I did a follow-up interview with Kaushal from the time I had interviewed him in 2010 for a blog (republished here on August 14, 2015: ‘Meet location-independent pro Kaushal Karkhanis’). He continues to travel exotic and live simple, blending in and living like a local, soaking in the cultures (picking coffee in Cambodia to assembling foodies) while his travel blog Exotic Gringo lets readers travel globally through contests. He continues to learn languages and has some more inspiring stories up his sleeve. Read the interview for more.
Kaushal on life since 2010
It’s been a roller-coaster ride, if i have to put it in short. From going broke to realising it’s stupid to try to do multiple things at once to taking up a job for recuperating — to getting back on track as a digital nomad — it has been one fabulous roller-coaster ride.
On his current goals
Not too different from back then — live a fit life while working on the go — the one thing I have as a clear apex goal is to become a great investor. My immediate goal is to get back to fitness. No other goal has failed me as this one, but I’m never giving up. I’m taking to bodyweight workouts, 7-minute HIIT workouts and running because you can do these anywhere, any time with zero equipment – okay, may be a skipping rope.
What he has learned about goal-setting
I was probably overdosing on caffeine when i chalked up my goal set — they were all great, but i was trying to do too many things at once. The goals haven’t changed very much, but i’m approaching them differently now. Baby steps and incremental improvements as opposed to jumping all-in (that only led to fatigue – i had never factored in wellness). You could say i’m aligning mind-body-spirit this time.
I’m actually trying to reduce dependency on technology and automate processes – too much screen time is not a good idea in your 30s. I’ve set my phone to switch off at night and switch on at daybreak to inculcate some discipline. I’m a fan of any technology which helps me be more organised and disciplined.
Best apps for productivity, performance and fitness
I love IFTTT for automation, Google Calendar and Google Now do a fantastic job as a virtual assistant.
Other favourites: Dollarbird for budgeting; Runkeeper, Habits & 7-Minute Workout for fitness.
Becoming financially independent in your 30s
Here’s some basic math which I wish I understood earlier. Figure out your monthly expenses, multiply that by 120 – that’s how much you need to invest with returns of 10-20%. You would not need to work for a living any more.
On joining the New Rich
Let’s define who the New Rich are. To me, the New Rich are people who create their own lifestyle and value time and expriences over money (we love money for helping in making our dreams a reality, we just value time more). As for critics, they are great… they keep us motivated. Besides, lifestyle is a personal choice. Maybe they’re not wrong – they just choose a different kind of life and i wouldn’t waste time trying to persuade them.

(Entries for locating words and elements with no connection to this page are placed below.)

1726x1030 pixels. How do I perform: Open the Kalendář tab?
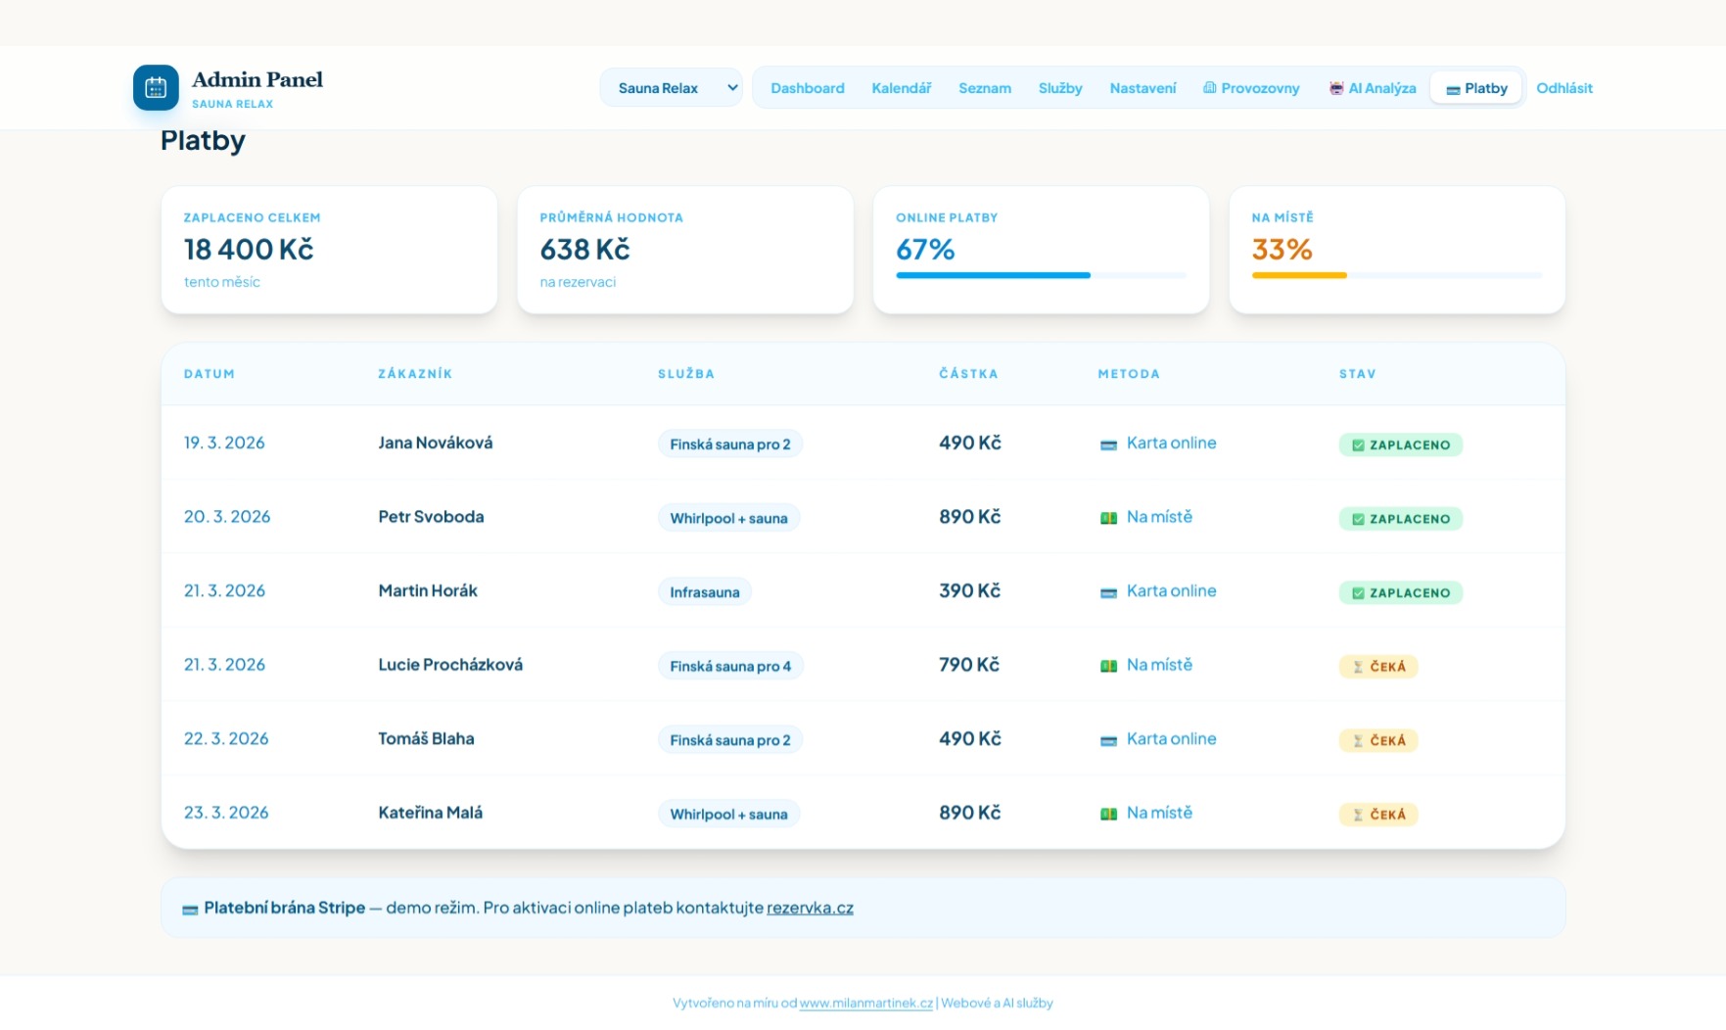(x=901, y=88)
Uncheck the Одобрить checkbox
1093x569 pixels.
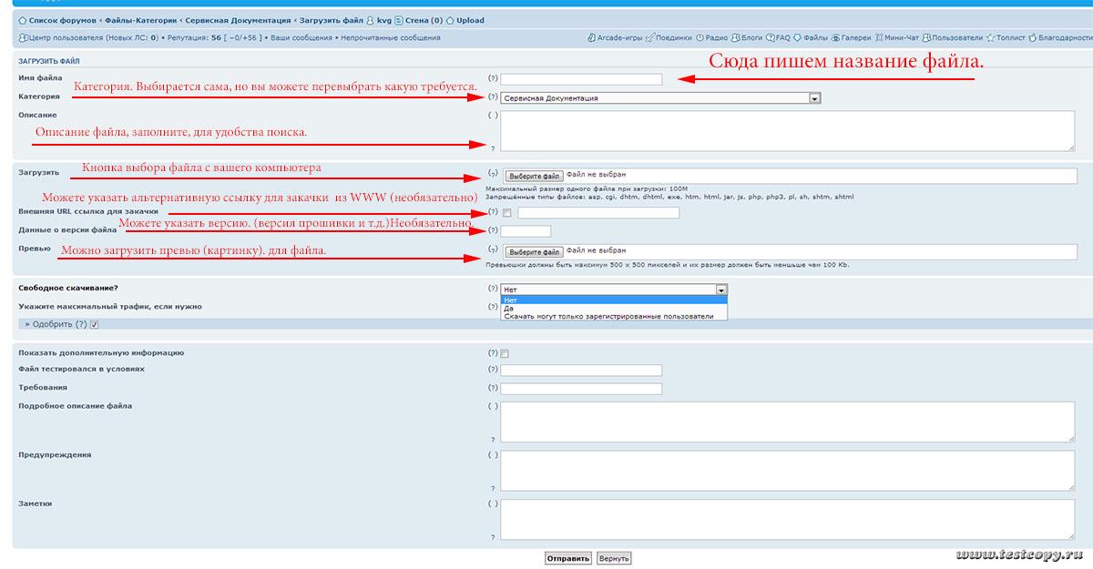(94, 324)
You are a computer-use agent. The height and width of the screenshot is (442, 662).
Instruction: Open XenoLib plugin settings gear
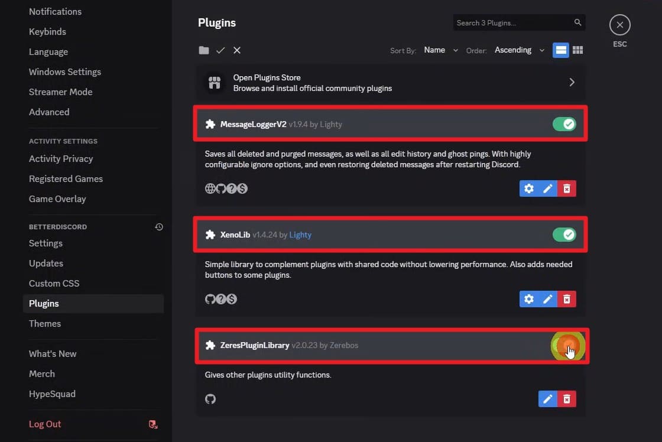point(528,299)
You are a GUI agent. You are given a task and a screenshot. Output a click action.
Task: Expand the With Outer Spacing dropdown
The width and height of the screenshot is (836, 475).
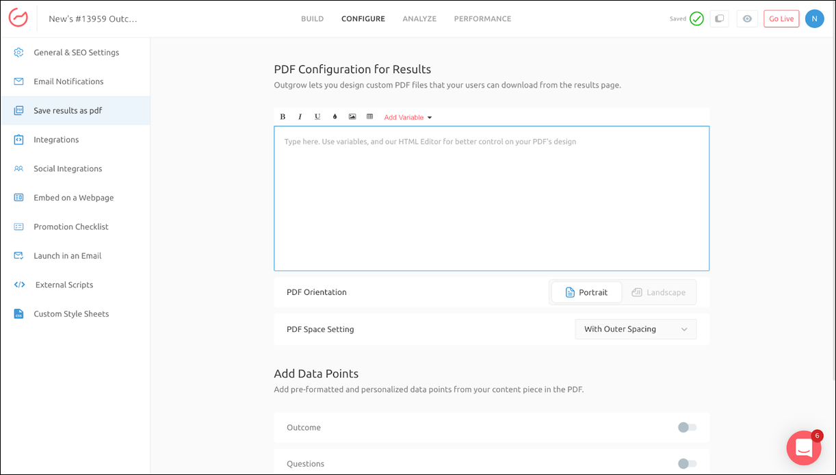[636, 329]
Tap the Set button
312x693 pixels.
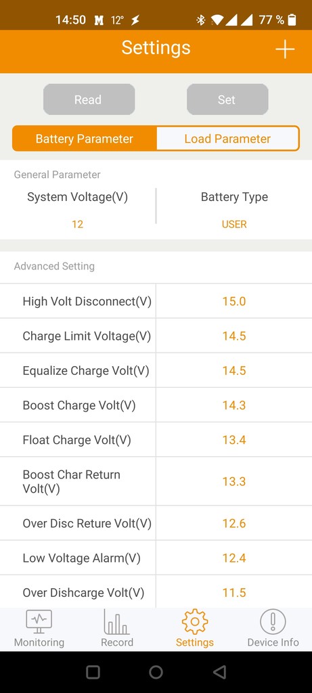click(x=227, y=99)

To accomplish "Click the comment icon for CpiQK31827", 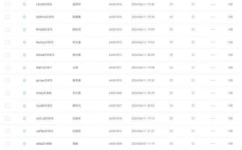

Kaushal’s steps to re-design your lifestyle
- Unclutter to the bare basics
- Define your short, mid-term and long term goals (some may change, so don’t be stoic about them)
- Fail early by experimenting – the younger you fail, the sooner you’ll succeed
5 things he has learnt over the past 5 years
- Keep an eye on the cash flow. You can’t be productive if you’re worrying about finances.
- It’s okay to fail at anything – the world doesn’t end. Get back up and move on.
- Wellness and internal balance is as (or more) important as fitness and worldly gains.
- Keep redefining your personal labels and stay aligned to your goals and purpose. Everything else falls in place.
- Small, incremental change is easier and more sustainable than trying to make a sea change.